Instructions for the task –
Your output should be the lines from the one with "This screenshot has height=579, width=924." through the last line of the records below, exactly as written, minus the pictures.

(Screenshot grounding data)
○ ○ ○ ○ ○ ○ ○
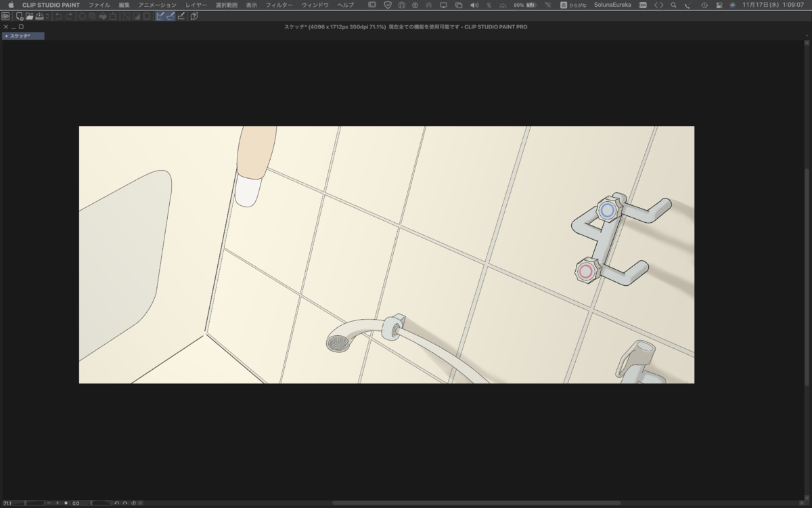The height and width of the screenshot is (508, 812).
Task: Click the open file folder icon
Action: [x=30, y=16]
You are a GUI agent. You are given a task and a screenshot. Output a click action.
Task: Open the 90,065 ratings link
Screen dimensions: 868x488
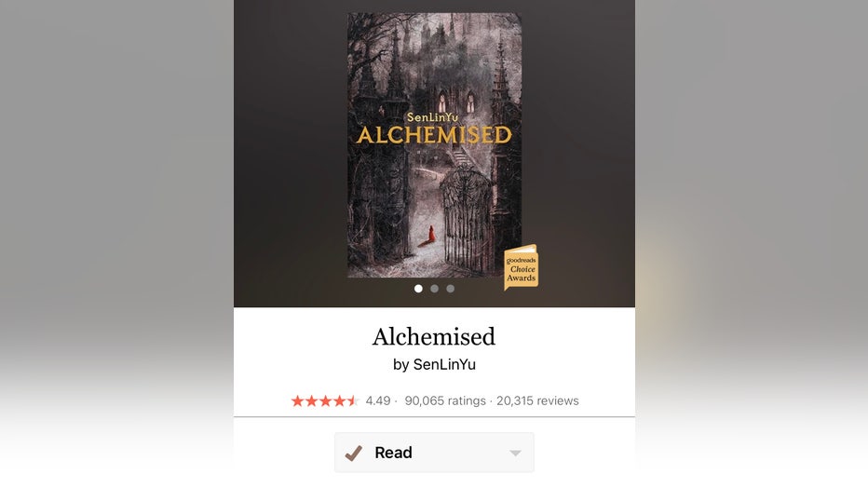point(445,400)
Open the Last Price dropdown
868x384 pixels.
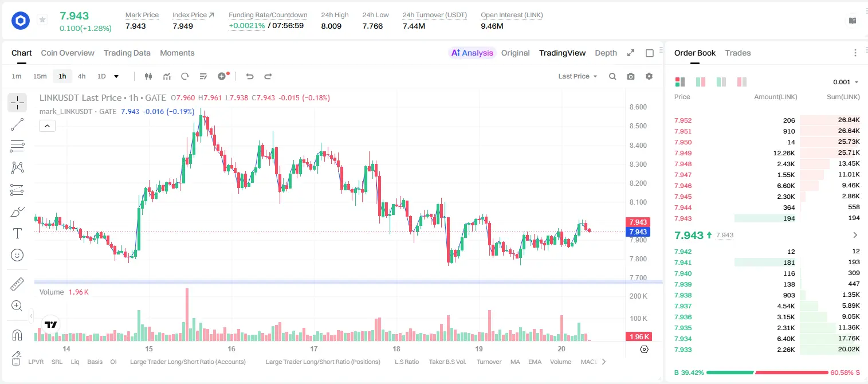coord(578,76)
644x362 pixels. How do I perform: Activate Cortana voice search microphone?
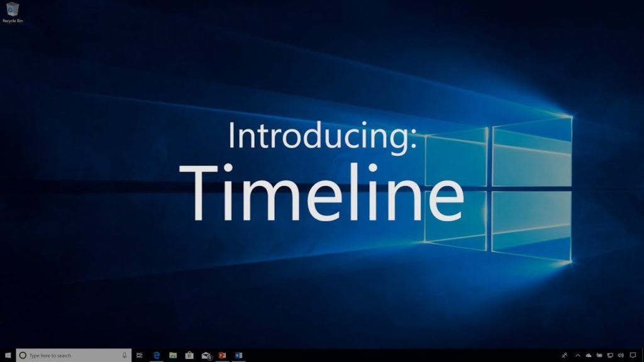click(124, 355)
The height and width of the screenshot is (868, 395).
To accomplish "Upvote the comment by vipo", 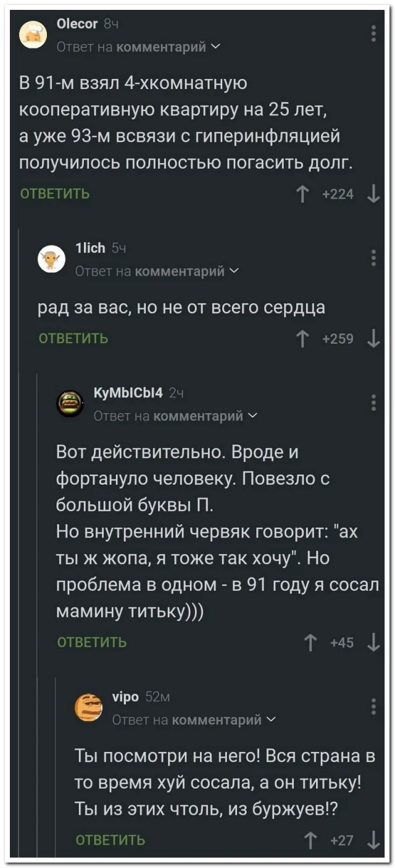I will pyautogui.click(x=312, y=840).
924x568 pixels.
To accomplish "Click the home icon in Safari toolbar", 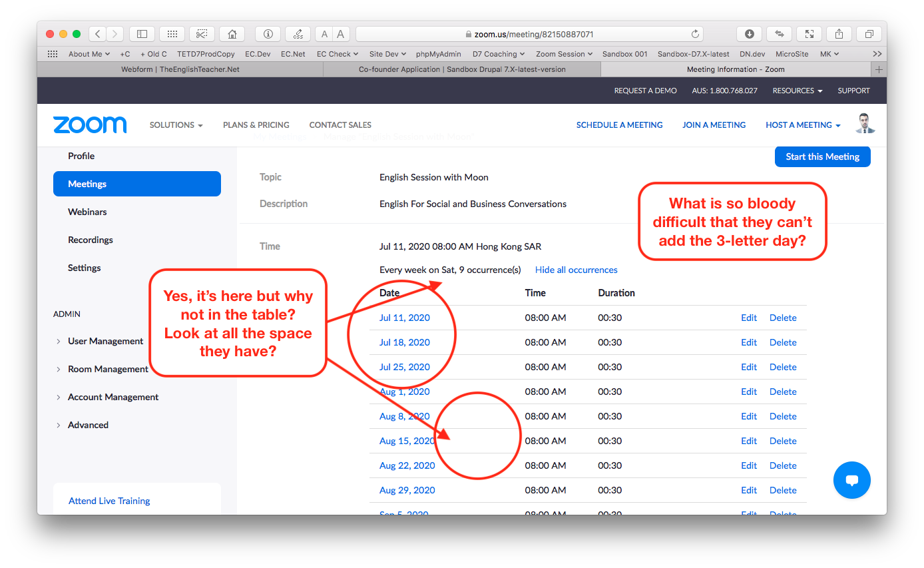I will 232,34.
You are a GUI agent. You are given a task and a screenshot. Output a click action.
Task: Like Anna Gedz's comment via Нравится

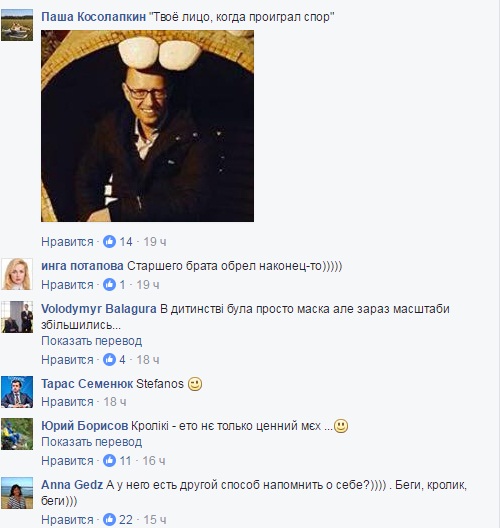click(67, 520)
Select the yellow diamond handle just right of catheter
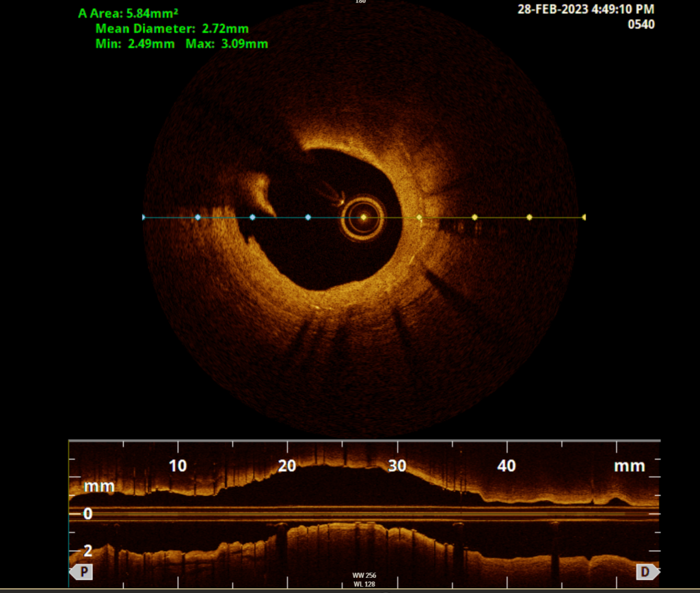Screen dimensions: 700x593 pyautogui.click(x=419, y=218)
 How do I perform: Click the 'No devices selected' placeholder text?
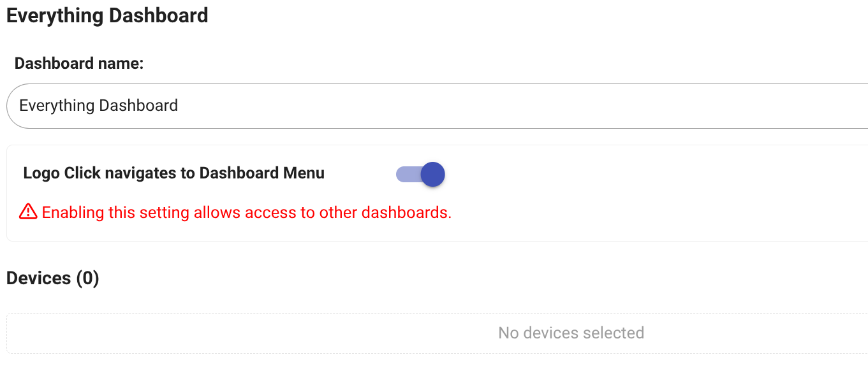pos(571,333)
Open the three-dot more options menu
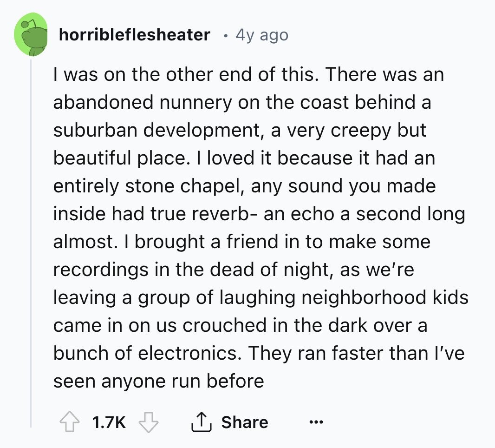The width and height of the screenshot is (495, 448). pos(316,422)
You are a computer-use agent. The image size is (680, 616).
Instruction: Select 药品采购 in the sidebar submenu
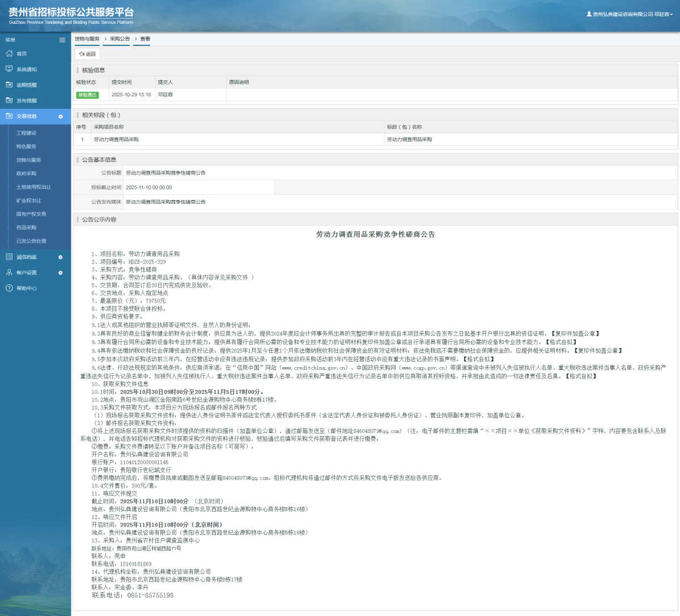26,227
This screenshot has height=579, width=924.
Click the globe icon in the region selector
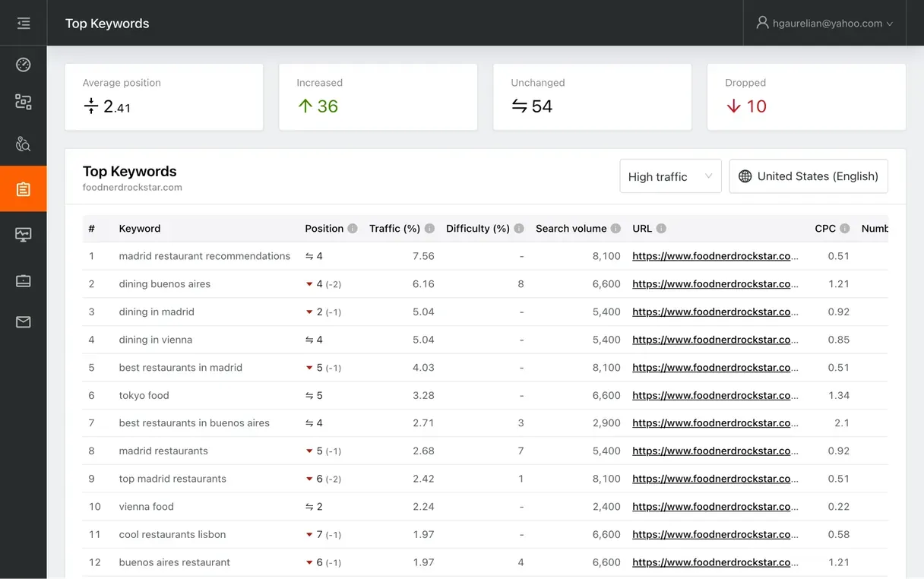click(x=744, y=176)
○ ○ ○ ○ ○ ○ ○
Expected output –
This screenshot has height=579, width=924.
Click the globe icon in the region selector
click(x=744, y=176)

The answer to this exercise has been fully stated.